- **SOURCE EXCERPT**:
START

The first, Line, comes from the publisher of upmarket lifestyle title Wallpaper and launched on Thursday last week. Line will become a quarterly title after its second edition is published in October and pre-empts the similar second launch into this market by NatMags’ Esquire. NatMags is to bring the Esquire spin-off sports mag ESQ to the newsstands in June and, along with Line, is hoping to bridge the gap between sport-specific titles and general lifestyle magazines.
Both publishers have spotted that there are no magazines in the country currently catering for the general sports fan in a lifestyle, high-quality consumer magazine format. “All the [more general] sports titles in the market at present concentrate on the practicalities of health and fitness,” says Esquire editor Peter Howarth. Of those which concentrate not on health, but on sports, all are sport-specific, as shown in the pie chart here.

END

- **EXERCISE INSTRUCTIONS**:
**1.** Decide whether each statement agrees with the sports magazine excerpt. For each, answer yes or no and quote the words of the excerpt that settle it. (a) Line will turn quarterly once its second edition comes out in October. (b) ESQ is due on newsstands in September. (c) Peter Howarth edits Wallpaper.
**2.** Please reproduce a passage of the sports magazine excerpt word for word, starting with "Both publishers have" and going on through "pie chart here.".

- **SOURCE MATERIAL**:
START

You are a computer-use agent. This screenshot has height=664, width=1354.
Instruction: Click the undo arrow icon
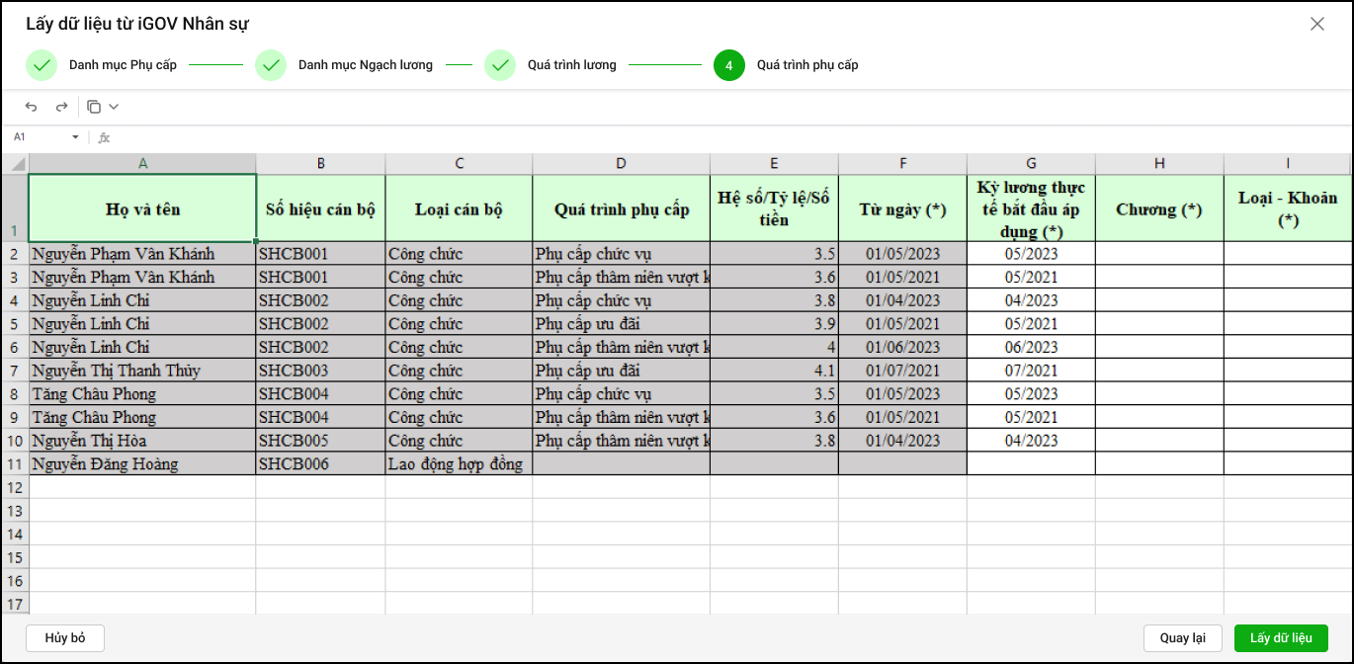click(32, 107)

END

- **THE RESPONSES**:
**1.**
(a) Yes: "Line will become a quarterly title after its second edition is published in October"
(b) No: "NatMags is to bring the Esquire spin-off sports mag ESQ to the newsstands in June"
(c) No: "says Esquire editor Peter Howarth"

**2.**
Both publishers have spotted that there are no magazines in the country currently catering for the general sports fan in a lifestyle, high-quality consumer magazine format. “All the [more general] sports titles in the market at present concentrate on the practicalities of health and fitness,” says Esquire editor Peter Howarth. Of those which concentrate not on health, but on sports, all are sport-specific, as shown in the pie chart here.